Немец вернулся в комнату, потирая от удовольствия руки; но, по мере того как друг поверял ему все беды, разом свалившиеся на его голову, выражение лица Шмуке изменялось. Он попробовал утешить Понса, изобразив свет таким, каким он представлялся ему самому. Париж — это вечный водоворот, уносящий мужчин и женщин в вихре безумного вальса, что можно ожидать от света? Он интересуется только внешней, а не внутренней шиснью. Шмуке в сотый раз рассказал о своих любимых ученицах; он охотно отдал бы за них жизнь, они его обожают, они даже назначили ему небольшую пенсию в девятьсот франков, в которой участвуют равными долями по триста франков каждая, и что же?

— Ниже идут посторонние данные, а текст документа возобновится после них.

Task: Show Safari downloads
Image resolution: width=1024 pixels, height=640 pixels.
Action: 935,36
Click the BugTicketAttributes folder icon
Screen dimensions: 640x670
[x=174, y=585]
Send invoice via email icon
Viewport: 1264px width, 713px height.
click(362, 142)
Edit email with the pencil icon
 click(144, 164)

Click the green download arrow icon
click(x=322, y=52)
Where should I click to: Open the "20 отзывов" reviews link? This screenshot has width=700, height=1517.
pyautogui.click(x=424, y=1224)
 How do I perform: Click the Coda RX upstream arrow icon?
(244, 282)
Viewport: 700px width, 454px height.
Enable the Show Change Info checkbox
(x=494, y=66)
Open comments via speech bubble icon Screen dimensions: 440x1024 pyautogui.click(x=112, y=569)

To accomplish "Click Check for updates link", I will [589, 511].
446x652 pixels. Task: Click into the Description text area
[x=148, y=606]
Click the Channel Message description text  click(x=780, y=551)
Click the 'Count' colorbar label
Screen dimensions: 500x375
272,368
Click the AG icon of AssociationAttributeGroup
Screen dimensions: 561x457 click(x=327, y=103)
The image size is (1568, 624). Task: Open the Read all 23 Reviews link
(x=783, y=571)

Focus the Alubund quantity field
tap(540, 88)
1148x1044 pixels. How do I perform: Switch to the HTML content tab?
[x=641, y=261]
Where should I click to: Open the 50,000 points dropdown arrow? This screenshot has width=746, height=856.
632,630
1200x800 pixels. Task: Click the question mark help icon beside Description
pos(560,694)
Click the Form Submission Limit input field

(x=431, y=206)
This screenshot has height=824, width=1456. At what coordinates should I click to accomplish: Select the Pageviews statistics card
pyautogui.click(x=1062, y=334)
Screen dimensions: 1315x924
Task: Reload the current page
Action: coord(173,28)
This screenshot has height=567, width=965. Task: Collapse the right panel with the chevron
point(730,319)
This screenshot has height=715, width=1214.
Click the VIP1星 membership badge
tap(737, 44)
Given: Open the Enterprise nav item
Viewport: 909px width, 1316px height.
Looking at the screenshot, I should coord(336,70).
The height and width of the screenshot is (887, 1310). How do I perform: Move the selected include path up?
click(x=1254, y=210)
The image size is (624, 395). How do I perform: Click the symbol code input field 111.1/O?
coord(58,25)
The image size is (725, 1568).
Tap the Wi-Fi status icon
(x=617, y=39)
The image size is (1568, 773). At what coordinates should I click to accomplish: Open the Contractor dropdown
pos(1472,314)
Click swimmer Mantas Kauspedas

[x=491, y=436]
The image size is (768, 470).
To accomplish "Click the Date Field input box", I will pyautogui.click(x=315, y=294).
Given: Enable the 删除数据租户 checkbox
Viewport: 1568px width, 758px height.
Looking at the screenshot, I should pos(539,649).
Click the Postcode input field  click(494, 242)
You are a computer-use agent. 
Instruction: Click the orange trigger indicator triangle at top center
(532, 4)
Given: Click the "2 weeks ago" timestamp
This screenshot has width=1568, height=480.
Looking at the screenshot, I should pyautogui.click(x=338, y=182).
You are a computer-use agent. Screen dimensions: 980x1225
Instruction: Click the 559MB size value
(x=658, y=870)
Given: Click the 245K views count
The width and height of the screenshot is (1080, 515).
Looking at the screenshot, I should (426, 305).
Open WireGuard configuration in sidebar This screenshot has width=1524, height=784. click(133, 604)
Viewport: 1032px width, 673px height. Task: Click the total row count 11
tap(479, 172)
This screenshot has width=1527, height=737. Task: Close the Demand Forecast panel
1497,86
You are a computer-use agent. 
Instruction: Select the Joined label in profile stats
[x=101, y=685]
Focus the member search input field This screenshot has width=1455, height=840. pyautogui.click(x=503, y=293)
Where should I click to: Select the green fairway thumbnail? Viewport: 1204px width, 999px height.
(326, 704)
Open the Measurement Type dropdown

Эти самые ученицы из года в год забывают навещать его, их так закрутил поток парижской жизни, что за последние три года они даже не могли принять его, когда он приходил к ним с визитом. (Правда, надо сказать, что Шмуке являлся с визитом к этим светским дамам в десять часов утра.) Словом, пенсия выплачивалась ему по кварталам через нотариуса.
— А мешду тем у них зольотое зердце, — говорил он. — Сльовом, ангели, отшаровательни шенщини, мадам де Портантюер, мадам де Ванденес, мадам де Тиле. Иногда я на них любоваюсь на Элизейских полях, но они менья не заметшают... а ведь они менья любят, я мог бы пойти к ним пообедать, они били б отшень ради. Я могу ехать к ним на имение. Но я предпотшитаю шить с моим другом Понсом, потому што его я вишу когда хотшу, ешедневно.
Понс взял руку своего друга в обе свои, вложив в это пожатие всю душу, и так они простояли несколько мгновений, словно двое влюбленных, свидевшихся после долгой разлуки.
— Обьедай всегда зо мной!.. — воскликнул Шмуке, в душе благословлявший жестокосердие супруги председателя суда. — Послюшай, ми будем вместе зобирать стаpue безделюшки, и ни одна тшерная кошка не пробешит мешду нами.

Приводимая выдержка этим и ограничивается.